There are rumours (people say…, you know…) that Vomiting Corpses reformed, but if that’s correct, well, I have no idea. What I do know is that new US-based label Wardead Records will re-release this band’s sole full length, including the 1994-released Cold Blood-demo as bonus.

This whole compilation called Coma: The Spheres Of Innocence lasts for five quarters of an hour, which is the original album and the demo. Coma: The Spheres Of Innocence is a mostly underestimated recording. The problem might be that around that time, half of the nineties, the scene was so over-populated, so that many releases didn’t reach the audience, even though they deserved it more than others that turned mainstream. This said… What’s so different about Coma: The Spheres Of Innocence is the original approach, and still being heavily penetrated by ‘Old School’. Most bands back then played ‘Old School’ the old school-way. Some tried to experiment by adding progressive rhythms. But a couple of bands were able to create something that was based on the fundaments of the Old School, yet with a very unique, personal approach. One name, just for fun, and eternal appreciation: Torchure, probably the best renewing Old School death Metal act Germany ever housed! Anyway, Vomiting Corpses too released a superb album back then, which injects the traditional German (or more general: the European) style with own ideas. And it turns out to work very well. Throughout the whole album, each single track proves to be a unique and persuasive piece, fundamentally based on the traditional aspects of the scene: heavy riffs with pounding drum patterns, deep-throated guttural grunts, melodic yet aggressive and technically-executed leads. Keep the rough production in mind, and the variation in speed, and there you have it: the right ingredients for a cool Death epos. But it does not stop here, for the characteristic hooks, additional elements from other genres (especially the German Thrash-scene might come to mind) and other countries (both the Dutch and American scene might have been of influence), and more distinctive elements (hi-tech leads; blackish-sounding riffs à la the First Wave; groovy and catchy versus morbid and obscure; hypnotic and atmospheric Doom-Death excerpts; ominous yet intriguing intros; maintaining the basic elements and thinking forward at once; etc.) strengthen the quality of this album.

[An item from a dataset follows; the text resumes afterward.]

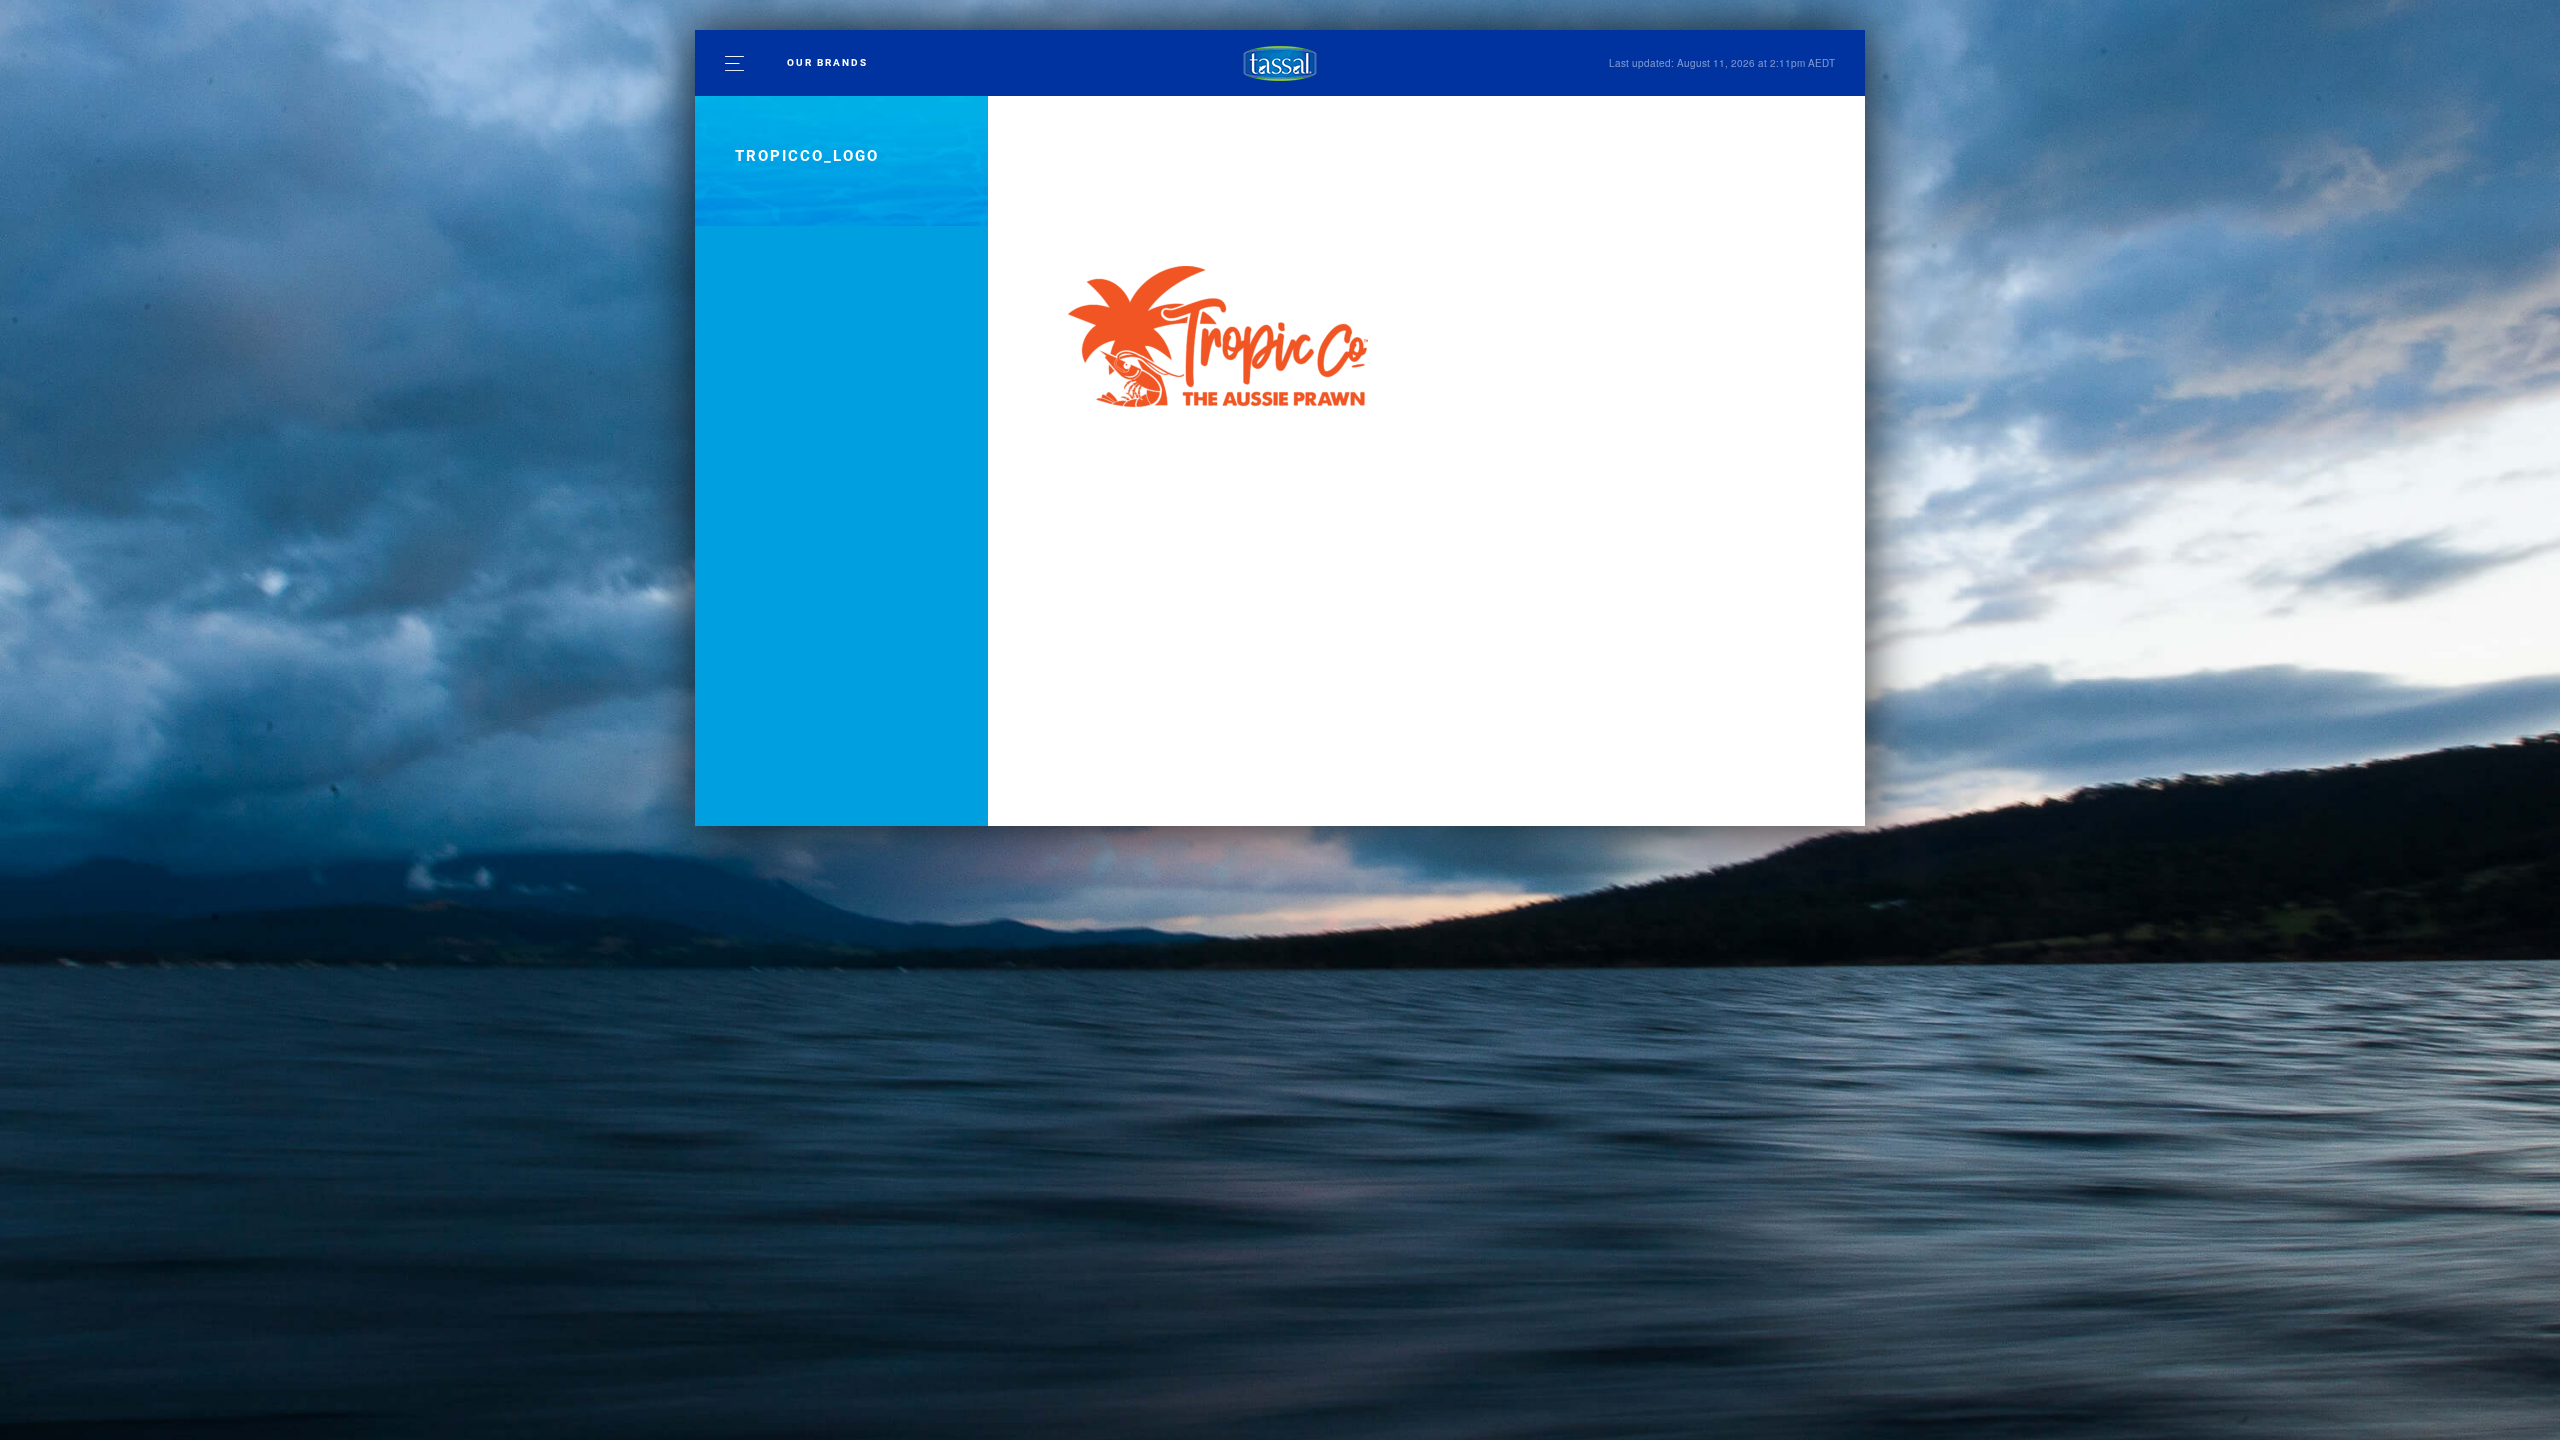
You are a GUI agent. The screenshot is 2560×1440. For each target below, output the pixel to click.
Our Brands (827, 62)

The demo Cold Blood, the bonus addition on this classic re-release, is much more Thrash-oriented, i.e. the so-called Deathrash current from that era, with more destructive, or is it deconstructive, riffs, a more energetic tempo, and a certain Pestilence-meet-Obituary-approach. At that time, Vomiting Corpses were more obscure and morbid in both sound and performance; even the tracks that re-appeared on the album are more dense and oppressing. Yet the basement is more primitive too, with a purity I do like a lot. …more to the essence, more primal… This demo as bonus isn’t but a present on top of a fabulous album!